> **Задания**:
1: Переведите на английский предложение из текста об Астраханском крае: «Таких же принципов придерживалась и центральная власть.»
2: Перепечатайте без изменений строки записей от строки с «Sport (181, 530)» до строки с «[main] (557, 211)», включая обе эти строки.

> **Фрагмент текста**:
■ ■ ■ ■ ■ ■ ■

Астраханский край в годы революции и гражданской войны (1917–1919)

22
18
20
22
24
26
28
30

Правые продолжали выступления перед рабочими. 10 мая большое собрание состоялось на «Нобеле». Пришло до 800 человек. Перед ними выступил эсер Семенов, убедивший рабочих поддержать единство социалистических сил и созыв Учредительного собрания. Против проголосовало всего 38 человек, еще 18 воздержались.

Спустя три дня аналогичное собрание состоялось на заводе Седова[561].

Эра милосердия

Комиссар юстиции большевик Вейнмарн писал в феврале 1918 года: «Революционный трибунал ни в коем случае не может приговаривать к смертной казни кого бы то ни было, как бы ни было велико совершенное преступление»[562].

Таких же принципов придерживалась и центральная власть. ВЦИК принял декрет, запрещавший отмену оправдательных приговоров и ужесточение наказания в кассационной инстанции. Проще говоря, принятое судом мягкое решение нельзя было ужесточить.

■ ■ ■ ■ ■ ■ ■

> **Исходные данные**:
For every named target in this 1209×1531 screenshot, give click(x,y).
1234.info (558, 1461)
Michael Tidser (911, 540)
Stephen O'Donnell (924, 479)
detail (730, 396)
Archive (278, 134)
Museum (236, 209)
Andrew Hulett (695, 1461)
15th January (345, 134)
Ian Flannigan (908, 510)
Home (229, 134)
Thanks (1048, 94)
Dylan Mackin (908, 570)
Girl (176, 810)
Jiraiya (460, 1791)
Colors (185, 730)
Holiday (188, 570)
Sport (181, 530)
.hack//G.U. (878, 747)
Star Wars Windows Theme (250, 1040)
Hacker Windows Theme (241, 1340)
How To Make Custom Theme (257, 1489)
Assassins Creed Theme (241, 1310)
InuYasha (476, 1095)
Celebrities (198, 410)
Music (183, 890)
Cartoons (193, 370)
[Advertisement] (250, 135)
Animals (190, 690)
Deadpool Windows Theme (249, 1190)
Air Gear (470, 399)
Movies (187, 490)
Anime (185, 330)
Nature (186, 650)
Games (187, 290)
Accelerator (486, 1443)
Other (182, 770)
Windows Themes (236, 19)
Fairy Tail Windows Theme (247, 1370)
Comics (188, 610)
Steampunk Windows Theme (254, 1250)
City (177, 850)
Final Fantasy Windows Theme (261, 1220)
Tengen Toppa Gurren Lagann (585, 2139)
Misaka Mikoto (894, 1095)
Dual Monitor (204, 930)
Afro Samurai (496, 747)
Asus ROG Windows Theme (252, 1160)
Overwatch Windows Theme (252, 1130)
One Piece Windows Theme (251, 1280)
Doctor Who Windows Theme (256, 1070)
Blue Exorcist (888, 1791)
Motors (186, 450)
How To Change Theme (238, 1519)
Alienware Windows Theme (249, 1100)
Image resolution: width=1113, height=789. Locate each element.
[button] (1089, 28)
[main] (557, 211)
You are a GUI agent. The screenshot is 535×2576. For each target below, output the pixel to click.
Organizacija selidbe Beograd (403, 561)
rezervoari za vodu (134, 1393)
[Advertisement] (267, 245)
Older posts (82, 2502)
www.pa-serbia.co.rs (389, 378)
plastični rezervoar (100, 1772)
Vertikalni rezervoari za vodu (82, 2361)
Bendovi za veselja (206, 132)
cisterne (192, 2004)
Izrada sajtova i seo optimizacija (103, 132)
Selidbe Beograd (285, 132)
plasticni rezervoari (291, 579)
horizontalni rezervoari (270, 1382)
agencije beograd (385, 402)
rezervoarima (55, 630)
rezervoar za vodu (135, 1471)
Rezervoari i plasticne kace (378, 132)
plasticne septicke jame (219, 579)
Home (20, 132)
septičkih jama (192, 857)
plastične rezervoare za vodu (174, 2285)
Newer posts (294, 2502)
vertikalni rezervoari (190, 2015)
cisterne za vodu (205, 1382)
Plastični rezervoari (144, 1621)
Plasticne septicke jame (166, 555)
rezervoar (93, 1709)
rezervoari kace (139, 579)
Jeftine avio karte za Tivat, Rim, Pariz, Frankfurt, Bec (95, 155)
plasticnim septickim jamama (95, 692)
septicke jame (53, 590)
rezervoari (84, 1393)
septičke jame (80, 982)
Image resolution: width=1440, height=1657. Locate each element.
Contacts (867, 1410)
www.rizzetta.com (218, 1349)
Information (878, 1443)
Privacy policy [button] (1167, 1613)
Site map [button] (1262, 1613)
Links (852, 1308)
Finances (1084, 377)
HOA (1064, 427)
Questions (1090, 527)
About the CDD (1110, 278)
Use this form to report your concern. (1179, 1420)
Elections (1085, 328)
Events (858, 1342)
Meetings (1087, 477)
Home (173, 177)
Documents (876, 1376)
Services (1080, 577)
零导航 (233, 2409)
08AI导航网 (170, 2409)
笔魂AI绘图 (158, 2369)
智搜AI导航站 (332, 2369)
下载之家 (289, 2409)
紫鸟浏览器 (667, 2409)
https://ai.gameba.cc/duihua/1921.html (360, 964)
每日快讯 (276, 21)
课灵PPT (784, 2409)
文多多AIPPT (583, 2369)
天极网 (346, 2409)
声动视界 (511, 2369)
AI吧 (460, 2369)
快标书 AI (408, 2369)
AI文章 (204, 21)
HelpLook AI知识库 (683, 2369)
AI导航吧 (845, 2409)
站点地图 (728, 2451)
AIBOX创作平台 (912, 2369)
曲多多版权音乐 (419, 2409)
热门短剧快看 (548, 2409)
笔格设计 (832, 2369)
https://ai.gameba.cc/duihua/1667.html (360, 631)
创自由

■ ■ ■ ■ ■ ■ ■

> **Ответы по заданиям**:
1: The central government adhered to the same principles.

2:
Sport (181, 530)
.hack//G.U. (878, 747)
Star Wars Windows Theme (250, 1040)
Hacker Windows Theme (241, 1340)
How To Make Custom Theme (257, 1489)
Assassins Creed Theme (241, 1310)
InuYasha (476, 1095)
Celebrities (198, 410)
Music (183, 890)
Cartoons (193, 370)
[Advertisement] (250, 135)
Animals (190, 690)
Deadpool Windows Theme (249, 1190)
Air Gear (470, 399)
Movies (187, 490)
Anime (185, 330)
Nature (186, 650)
Games (187, 290)
Accelerator (486, 1443)
Other (182, 770)
Windows Themes (236, 19)
Fairy Tail Windows Theme (247, 1370)
Comics (188, 610)
Steampunk Windows Theme (254, 1250)
City (177, 850)
Final Fantasy Windows Theme (261, 1220)
Tengen Toppa Gurren Lagann (585, 2139)
Misaka Mikoto (894, 1095)
Dual Monitor (204, 930)
Afro Samurai (496, 747)
Asus ROG Windows Theme (252, 1160)
Overwatch Windows Theme (252, 1130)
One Piece Windows Theme (251, 1280)
Doctor Who Windows Theme (256, 1070)
Blue Exorcist (888, 1791)
Motors (186, 450)
How To Change Theme (238, 1519)
Alienware Windows Theme (249, 1100)
Image resolution: width=1113, height=789. Locate each element.
[button] (1089, 28)
[main] (557, 211)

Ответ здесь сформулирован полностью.